The Genetic FTD Initiative (GENFI) is a cohort study enrolling symptomatic carriers of mutations in the genes causing FTD as well as their adult (>age 18) at-risk first-degree relatives (i.e., both presymptomatic mutation carriers and people who are mutation-negative; i.e., noncarriers). For this study, all MAPT mutation carriers (82 total: 25 symptomatic, 57 presymptomatic) who had cross-sectional volumetric T1-weighted MRI data available from Data Freeze 4 of GENFI2 were selected for inclusion in our analysis. As a control population for z scoring imaging data, we used data from 300 noncarriers from the GENFI cohort with available cross-sectional volumetric MRI. As a control population for statistical testing, we used data from the 48 of these noncarriers who were first-degree relatives of known symptomatic carriers of mutations in the MAPT gene. Fifty of the 82 MAPT mutation carriers had follow-up MRI scans at 1 or more time points (total of 92 follow-up scans available), which were used to check the consistency of the SuStaIn subtype and stage assignments at follow-up.

Standard Protocol Approvals, Registrations, and Patient Consents

Local ethics committees at each of the sites approved the study and all participants provided informed written consent.

Imaging Data

The acquisition and postprocessing procedures have been described previously.2 Briefly, cortical and subcortical volumes were generated using a multiatlas segmentation propagation approach known as geodesic information flow (GIF)8 on T1-weighted MRI. The volumes of 19 cortical and 7 subcortical regions were calculated comprising the orbitofrontal cortex, dorsolateral prefrontal cortex, ventromedial prefrontal cortex, motor cortex, opercular cortex, frontal pole, medial temporal cortex, lateral temporal cortex, temporal pole, supratemporal cortex, medial parietal cortex, lateral parietal cortex, sensory cortex, occipital cortex, anterior cingulate cortex, middle cingulate cortex, posterior cingulate cortex, anterior insular cortex, posterior insular cortex, amygdala, hippocampus, caudate, putamen, nucleus accumbens, globus pallidus, and thalamus. The total cerebellar volume was also calculated. A list of the GIF subregions included in each cortical region is included in eTable 1 (doi.org/10.5061/dryad.rxwdbrv83).

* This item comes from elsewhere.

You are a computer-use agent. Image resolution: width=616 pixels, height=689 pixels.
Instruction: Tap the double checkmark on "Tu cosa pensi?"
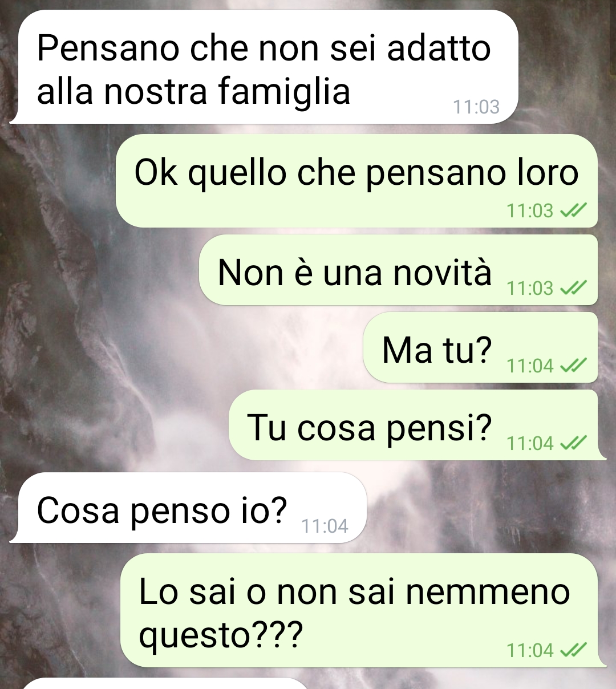tap(573, 444)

All volumes were corrected for head size (total intracranial volume calculated using SPM 129), scanner field strength (1.5T or 3T), age, and sex by estimating a linear regression model in a control population of 300 noncarriers (see Methods: Participants) and then propagating this model to the MAPT mutation carriers. There were no significant differences in head size (p = 0.80, t test), field strength (p = 0.37, χ2 test), age (p = 0.56, t test), or sex (p = 0.35, χ2 test) between the MAPT mutation carriers and the control population, and the control population covered a wider age range than the mutation carriers. The corrected volumes were then converted into z scores relative to the control population for use as input to SuStaIn, giving the control population a mean of 0 and an SD of 1. As regional brain volumes decrease with disease progression, the z scores become negative as the disease progresses. For simplicity, we multiplied the z scores by −1, giving positive z scores that increase with disease progression.

Genetic Data

Sequencing was performed at each site to determine the presence of the specific MAPT mutation. To avoid unblinding of genetic status (mutation carrier or noncarrier) for individuals from families with rare mutations, in the presymptomatic mutation carrier group we only report the individual mutations if there are also noncarriers with that particular mutation, or for individuals who converted to being symptomatic during follow-up.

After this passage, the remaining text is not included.